Early surfactant administration with brief ventilation vs. selective surfactant and continued mechanical ventilation for preterm infants with or at risk for respiratory distress syndrome

Preterm infants who received early surfactant treatment needed less mechanical ventilation and were at a lower risk for pulmonary air leak and bronchopulmonary dysplasia, although more surfactant was administered to infants in the early treatment group compared with those in the selective treatment group. The availability of surfactant, infant ventilators, and capacity to deliver nasal continuous positive airway pressure will determine whether this intervention can be applied in under-resourced settings.

RHL Commentary by Leonard DT and Schelonka RL

1. INTRODUCTION

Preterm birth continues to be an important public health problem globally and is a leading cause of perinatal death and disability worldwide. (1, 2) Respiratory distress syndrome (RDS) is the most important contributor of morbidity and mortality in preterm infants, particularly in under-resourced settings that lack neonatal health-care facilities and access to expensive interventions such as surfactant therapy and mechanical ventilation (3). Treatment options for RDS include supplemental oxygen, continuous positive airway pressure (CPAP), mechanical ventilation, and surfactant replacement (2). This review focuses (4) on the timing of surfactant replacement therapy for preterm infants with RDS.

2. METHODS OF THE REVIEW

The Cochrane review team, evaluating early surfactant administration versus the more conventional practice of “selective” surfactant for preterm infants with RDS, searched English-language databases as well as conference proceedings for related clinical trials. “Early surfactant” was defined as surfactant administration followed by rapid extubation (less than 1 hour of mechanical ventilation) to nasal continuous positive airway pressure (NCPAP). “Selective surfactant” was defined as surfactant administration when the infant met predetermined ventilator settings and supplemental oxygen thresholds; mechanical ventilation was continued, and the settings were reduced based on the infant’s response to surfactant and progression of respiratory disease.

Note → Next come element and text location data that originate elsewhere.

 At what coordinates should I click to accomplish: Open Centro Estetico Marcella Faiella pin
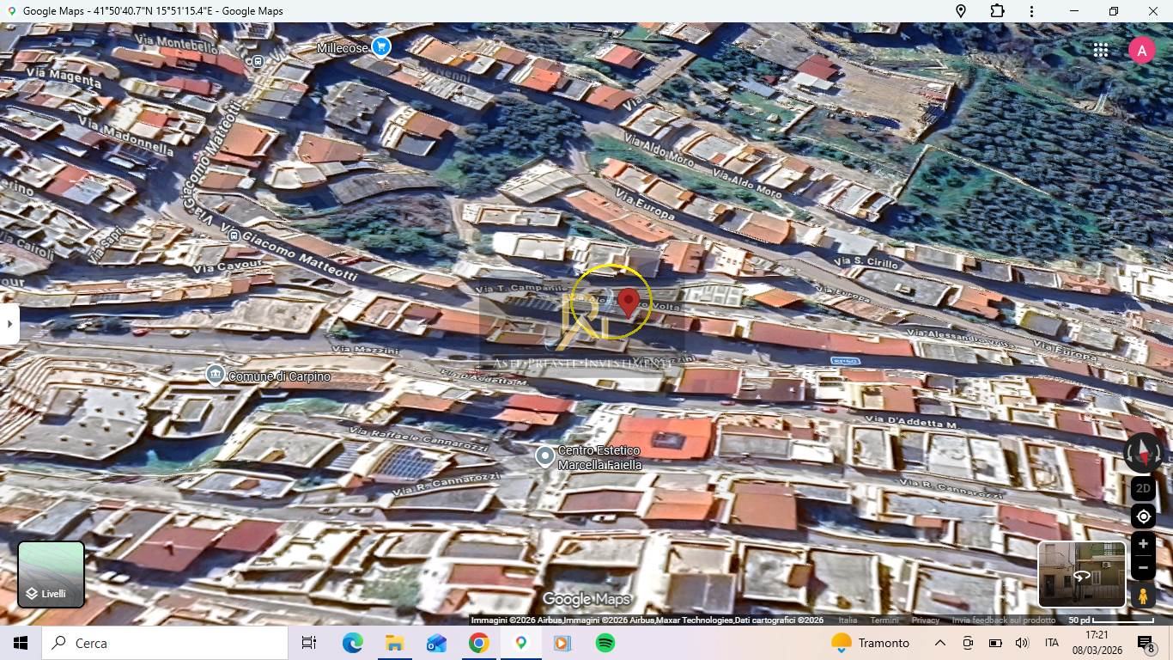coord(544,456)
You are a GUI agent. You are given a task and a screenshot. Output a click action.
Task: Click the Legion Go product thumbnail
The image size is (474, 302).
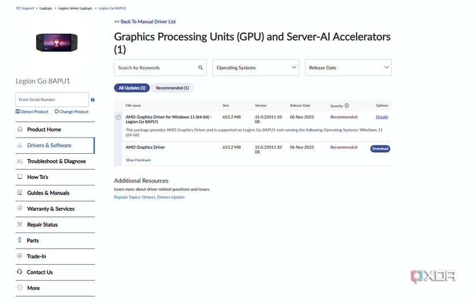pyautogui.click(x=56, y=42)
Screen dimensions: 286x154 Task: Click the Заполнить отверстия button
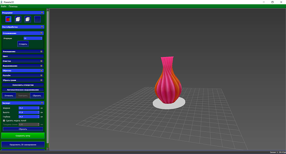23,85
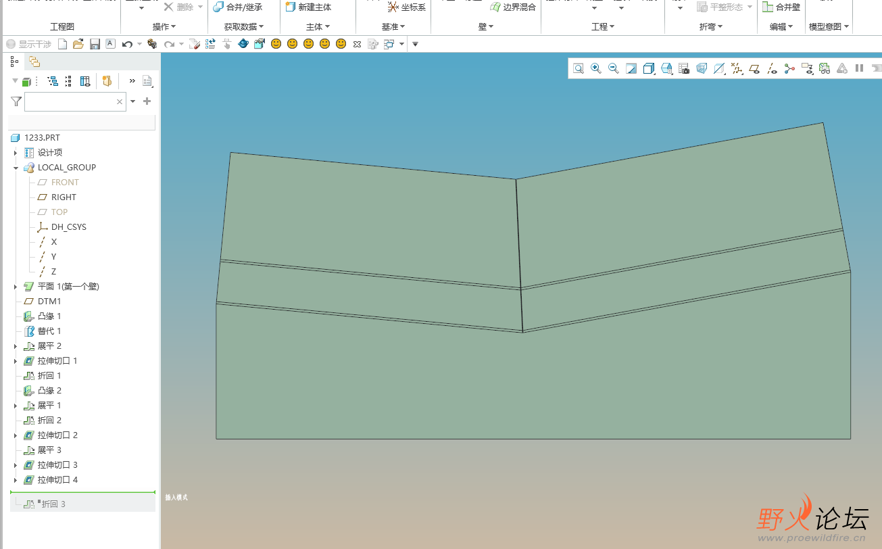
Task: Click the 边界混合 button
Action: 512,7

Infants were extubated when they reached specified, low, ventilator settings and needed little or no further supplemental oxygen support. For inclusion in the review, studies had to be randomized controlled trials with one or more of the following outcome measures: need for mechanical ventilation, bronchopulmonary dysplasia (BPD), death, and other common neonatal morbidities.

3. RESULTS OF THE REVIEW

Six randomized controlled trials involving 664 infants met the inclusion criteria. Two of the trials included newborn infants at a postmenstrual (gestational) age of 25–35 weeks, and the remaining studies had enrolled larger babies with a lower birth-weight cut-off of 1250 or 1500 grams. The infants who had received early surfactant had a lower risk for subsequently receiving mechanical ventilation [relative risk (RR) 0.67; 95% (confidence interval) CI 0.57–0.79], for developing pulmonary air leak (RR 0.52 95%; CI 0.28–0.96] and for developing BPD (RR 0.51; 95% CI 0.26–0.99). More infants in the early surfactant group received surfactant than those in the selective surfactant group (RR 1.62; 95% CI 1.41–1.81). Infants in the early surfactant group also received a greater number of surfactant doses than those in the selective surfactant group (weighted mean difference 0.57 does per patient; 95% CI 0.44–0.69). There was no difference in mortality with either treatment strategy. A stratified analysis was done measuring FiO2 (fraction of inspired oxygen from air) at study entry. A lower treatment threshold of oxygen FiO2 < 0.45 showed a lower risk for pulmonary air leak (RR 0.46; 95% CI 0.23–0.93) and BPD (RR 0.43; 95% CI 0.2–0.92). Surfactant treatment with a higher oxygen FiO2 treatment threshold of >0.45 was associated with increased incidence of patent ductus arteriosus needing treatment (RR 2.15; 95% CI 1.09–4.13).

4. DISCUSSION

4.1 Applicability of the results

Although the combined analysis of the included trials showed that preterm infants who had received early surfactant treatment needed less mechanical ventilation and were at a lower risk for pulmonary air leak and BPD, more surfactant was administered to infants in the early treatment than in the selective treatment group. It is important to note that the trials included in the review were conducted in well-resourced settings where surfactant and ventilators were readily available.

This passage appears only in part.